A collection of out-of-the-box Spring Boot based Apache Spark applications that perform common tasks regarding Apache Iceberg. Currently, the existing applications are:
kafka2iceberg
- A pipeline that reads data from Kafka and writes to Iceberg.iceberg-maintainer
- A program that executes Iceberg maintenance tasks.
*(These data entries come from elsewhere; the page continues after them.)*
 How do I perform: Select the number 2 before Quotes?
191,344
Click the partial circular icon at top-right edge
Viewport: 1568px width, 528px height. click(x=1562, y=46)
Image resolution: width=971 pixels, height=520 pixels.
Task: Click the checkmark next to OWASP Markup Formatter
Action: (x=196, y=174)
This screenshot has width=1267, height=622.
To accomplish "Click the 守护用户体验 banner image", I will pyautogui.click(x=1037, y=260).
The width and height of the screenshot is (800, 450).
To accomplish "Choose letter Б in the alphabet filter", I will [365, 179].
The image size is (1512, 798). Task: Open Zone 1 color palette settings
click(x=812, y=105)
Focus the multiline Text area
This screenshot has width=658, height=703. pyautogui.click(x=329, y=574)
For Local Usage & Development:
To run iceberg-application locally, you need to set up the required environment using Docker Compose.
Use the Docker Compose file located at environment/compose/environment-docker-compose.yaml. This setup includes MinIO S3, Kafka, and Zookeeper (with Kafka UI).
Depending on your Iceberg catalog configuration, bring up one of the following Docker Compose files:
environment/compose/nessie-docker-compose.yaml
(for Nessie catalog)environment/compose/postgres-docker-compose.yaml
(for Postgres-based catalog)- If you are using an S3-based catalog (e.g., Hadoop catalog), no additional containers are required.
Configure each application in the Spring application.yaml
file. Set the catalog type using spring.iceberg.catalog-type={hadoop/hive/jdbc}
.
Run the DevSamplePojoKafkaProducer.java script to produce sample data to Kafka.
Download the Hadoop Binaries and place them locally at C:/hadoop
.
Ensure the binaries are located at C:/hadoop/hadoop-2.7.1
.
Environment Variables:
In your IntelliJ run configurations, set the following environment variables:
HADOOP_HOME=C:\hadoop\hadoop-2.7.1;PATH=C:\hadoop\hadoop-2.7.1\bin
Set the Spring Boot profile to either jdbc
or nessie
, depending on your catalog type.
Set the VM options to: --add-opens=java.base/sun.nio.ch=ALL-UNNAMED --add-opens=java.base/sun.nio.cs=ALL-UNNAMED --enable-preview
.
Enter locahost:9001
, and checkout your bucket to verify the Kafka2Iceberg have successfully created an Iceberg table:
- Run the iceberg-maintainer application in the same manner as Kafka2Iceberg.
- After the files have been merged, check your MinIO bucket again to see the changes.